For starters, notice how there isn’t just one way to express reality. We see that the “bubble of believability” isn’t as miniscule as logic implies, and that sculpting what we see isn’t as straightforward as it would seem. Instead, there exists a spectrum of possibility within the genre, and we see that physical reality can be conveyed in various ways—all of which are equally successful. For instance, some approaches are very "tight" and precise, each line and curve put there deliberately, almost like Reality HD. In contrast, others are "looser" and more implied, like Reality Impressionism. Then there's the whole spectrum in between! The point is, "reality" can be conveyed many different ways, all effective and all equally valid.

We also find that different interpretations appeal to different tastes, and it’s in this wiggle–room where individual style blooms, allowing diversity to spice the art form to keep it from stagnating into something sterile. Let’s be real—if all artists sculpted or painted reality the same, it would be a barren art form, wouldn’t it? So not only is individual interpretation inevitable, it’s necessary to keep the genre relevant. We’re creating art, remember.  

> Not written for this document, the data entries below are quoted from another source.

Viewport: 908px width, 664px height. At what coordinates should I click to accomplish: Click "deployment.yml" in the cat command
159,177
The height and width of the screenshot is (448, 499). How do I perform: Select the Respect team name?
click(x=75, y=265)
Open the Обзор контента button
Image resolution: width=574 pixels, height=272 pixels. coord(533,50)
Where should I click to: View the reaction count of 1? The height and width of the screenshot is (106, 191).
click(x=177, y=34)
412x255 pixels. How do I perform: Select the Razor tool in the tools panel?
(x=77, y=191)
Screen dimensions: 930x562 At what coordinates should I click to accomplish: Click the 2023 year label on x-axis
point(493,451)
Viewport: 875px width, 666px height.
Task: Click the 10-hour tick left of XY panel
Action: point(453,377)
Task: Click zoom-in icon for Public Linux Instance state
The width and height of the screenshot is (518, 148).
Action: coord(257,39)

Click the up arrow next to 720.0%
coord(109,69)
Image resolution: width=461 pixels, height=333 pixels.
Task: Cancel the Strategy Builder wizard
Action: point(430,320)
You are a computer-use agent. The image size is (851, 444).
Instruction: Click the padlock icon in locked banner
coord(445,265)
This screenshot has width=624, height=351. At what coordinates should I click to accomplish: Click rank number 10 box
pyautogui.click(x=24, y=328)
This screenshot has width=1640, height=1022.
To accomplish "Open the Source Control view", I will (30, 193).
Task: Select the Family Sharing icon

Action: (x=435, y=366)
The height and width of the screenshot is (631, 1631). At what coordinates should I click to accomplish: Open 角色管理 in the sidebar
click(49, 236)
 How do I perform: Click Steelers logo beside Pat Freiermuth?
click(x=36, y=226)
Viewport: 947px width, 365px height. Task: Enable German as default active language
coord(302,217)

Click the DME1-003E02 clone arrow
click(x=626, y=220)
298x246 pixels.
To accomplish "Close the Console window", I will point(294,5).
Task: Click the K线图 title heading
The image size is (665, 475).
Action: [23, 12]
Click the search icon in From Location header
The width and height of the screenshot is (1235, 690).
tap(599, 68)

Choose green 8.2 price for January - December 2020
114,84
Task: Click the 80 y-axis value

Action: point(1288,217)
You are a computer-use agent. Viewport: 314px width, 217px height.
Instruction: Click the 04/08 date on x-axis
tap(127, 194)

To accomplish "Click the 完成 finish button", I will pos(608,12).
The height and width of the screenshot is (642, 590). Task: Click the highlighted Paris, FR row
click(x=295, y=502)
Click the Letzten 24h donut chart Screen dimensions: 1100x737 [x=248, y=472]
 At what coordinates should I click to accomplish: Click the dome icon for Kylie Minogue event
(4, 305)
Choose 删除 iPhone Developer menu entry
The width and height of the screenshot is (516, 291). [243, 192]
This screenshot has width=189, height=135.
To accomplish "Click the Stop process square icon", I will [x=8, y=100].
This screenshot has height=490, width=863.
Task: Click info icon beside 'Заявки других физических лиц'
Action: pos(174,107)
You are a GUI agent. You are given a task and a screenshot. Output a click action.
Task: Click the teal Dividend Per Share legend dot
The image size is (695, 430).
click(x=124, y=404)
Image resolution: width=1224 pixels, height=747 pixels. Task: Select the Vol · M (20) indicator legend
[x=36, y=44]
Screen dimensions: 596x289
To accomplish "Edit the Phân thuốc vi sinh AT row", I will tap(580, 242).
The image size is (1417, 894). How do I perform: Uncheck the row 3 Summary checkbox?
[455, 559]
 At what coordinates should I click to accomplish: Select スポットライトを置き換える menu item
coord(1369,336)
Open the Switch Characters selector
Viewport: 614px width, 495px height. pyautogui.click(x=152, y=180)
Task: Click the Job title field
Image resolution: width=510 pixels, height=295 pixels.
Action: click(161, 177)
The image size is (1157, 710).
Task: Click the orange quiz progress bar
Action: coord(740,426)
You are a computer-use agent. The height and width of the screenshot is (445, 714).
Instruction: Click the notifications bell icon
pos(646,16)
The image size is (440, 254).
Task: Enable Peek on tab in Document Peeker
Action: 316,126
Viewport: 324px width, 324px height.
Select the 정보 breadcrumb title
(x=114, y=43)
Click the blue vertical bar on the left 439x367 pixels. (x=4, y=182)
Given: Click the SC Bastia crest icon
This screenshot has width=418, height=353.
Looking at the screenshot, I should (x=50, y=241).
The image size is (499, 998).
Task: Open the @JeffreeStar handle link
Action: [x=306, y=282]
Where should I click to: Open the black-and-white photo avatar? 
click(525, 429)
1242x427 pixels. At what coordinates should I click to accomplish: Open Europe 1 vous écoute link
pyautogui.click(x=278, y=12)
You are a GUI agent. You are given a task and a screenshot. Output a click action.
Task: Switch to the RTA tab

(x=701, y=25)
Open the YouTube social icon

However, we can see that while there may be more than one way to express reality, there’s also more than one way to pitch off course! If we’re truly paying attention in our observations, we see that our bubble has boundaries, that realism isn’t as subjective as we may think it to be. Rather, the objective physical actuality of the animal guides us, meaning we get to play within these consistent compass points:
  • Anatomy
  • Biomechanics
  • Scale
  • Equine behavior
  • Anima (or “living soul”) 

These are the four qualities all believable realistic equine sculpture possesses, by definition. And if we’re paying even more attention, the more faithful a sculpture is in these aspects, the more likely it will register as “realistic.”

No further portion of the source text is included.